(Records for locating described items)
========================

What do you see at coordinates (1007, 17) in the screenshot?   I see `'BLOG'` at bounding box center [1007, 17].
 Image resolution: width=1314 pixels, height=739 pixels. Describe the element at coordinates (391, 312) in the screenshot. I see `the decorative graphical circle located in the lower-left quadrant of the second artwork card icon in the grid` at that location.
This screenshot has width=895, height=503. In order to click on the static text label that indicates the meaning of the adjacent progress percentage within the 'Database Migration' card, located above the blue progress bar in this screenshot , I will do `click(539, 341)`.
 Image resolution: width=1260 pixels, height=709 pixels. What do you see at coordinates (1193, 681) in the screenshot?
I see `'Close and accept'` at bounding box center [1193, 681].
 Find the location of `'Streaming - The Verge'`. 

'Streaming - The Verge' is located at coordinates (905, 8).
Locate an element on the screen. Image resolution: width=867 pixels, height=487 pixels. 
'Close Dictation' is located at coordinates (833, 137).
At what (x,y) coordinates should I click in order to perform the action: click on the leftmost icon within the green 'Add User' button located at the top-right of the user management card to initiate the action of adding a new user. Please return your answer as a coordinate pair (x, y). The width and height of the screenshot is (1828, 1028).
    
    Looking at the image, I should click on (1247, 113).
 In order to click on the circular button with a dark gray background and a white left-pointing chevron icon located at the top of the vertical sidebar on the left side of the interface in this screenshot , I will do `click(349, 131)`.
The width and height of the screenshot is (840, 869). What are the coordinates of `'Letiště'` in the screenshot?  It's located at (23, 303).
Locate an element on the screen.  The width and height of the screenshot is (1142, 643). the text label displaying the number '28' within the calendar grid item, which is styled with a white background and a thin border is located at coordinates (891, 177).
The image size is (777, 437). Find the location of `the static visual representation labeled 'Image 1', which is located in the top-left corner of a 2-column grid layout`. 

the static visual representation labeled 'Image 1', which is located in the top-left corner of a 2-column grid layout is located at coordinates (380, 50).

========================

▶ [WRITTEN PROBLEM]: Reproduce every line of the records above verbatim, from the first record through the last.

▶ [RESULT OF THIS EXERCISE]:
What do you see at coordinates (1007, 17) in the screenshot?   I see `'BLOG'` at bounding box center [1007, 17].
 Image resolution: width=1314 pixels, height=739 pixels. Describe the element at coordinates (391, 312) in the screenshot. I see `the decorative graphical circle located in the lower-left quadrant of the second artwork card icon in the grid` at that location.
This screenshot has width=895, height=503. In order to click on the static text label that indicates the meaning of the adjacent progress percentage within the 'Database Migration' card, located above the blue progress bar in this screenshot , I will do `click(539, 341)`.
 Image resolution: width=1260 pixels, height=709 pixels. What do you see at coordinates (1193, 681) in the screenshot?
I see `'Close and accept'` at bounding box center [1193, 681].
 Find the location of `'Streaming - The Verge'`. 

'Streaming - The Verge' is located at coordinates (905, 8).
Locate an element on the screen. Image resolution: width=867 pixels, height=487 pixels. 
'Close Dictation' is located at coordinates (833, 137).
At what (x,y) coordinates should I click in order to perform the action: click on the leftmost icon within the green 'Add User' button located at the top-right of the user management card to initiate the action of adding a new user. Please return your answer as a coordinate pair (x, y). The width and height of the screenshot is (1828, 1028).
    
    Looking at the image, I should click on (1247, 113).
 In order to click on the circular button with a dark gray background and a white left-pointing chevron icon located at the top of the vertical sidebar on the left side of the interface in this screenshot , I will do `click(349, 131)`.
The width and height of the screenshot is (840, 869). What are the coordinates of `'Letiště'` in the screenshot?  It's located at (23, 303).
Locate an element on the screen.  The width and height of the screenshot is (1142, 643). the text label displaying the number '28' within the calendar grid item, which is styled with a white background and a thin border is located at coordinates (891, 177).
The image size is (777, 437). Find the location of `the static visual representation labeled 'Image 1', which is located in the top-left corner of a 2-column grid layout`. 

the static visual representation labeled 'Image 1', which is located in the top-left corner of a 2-column grid layout is located at coordinates (380, 50).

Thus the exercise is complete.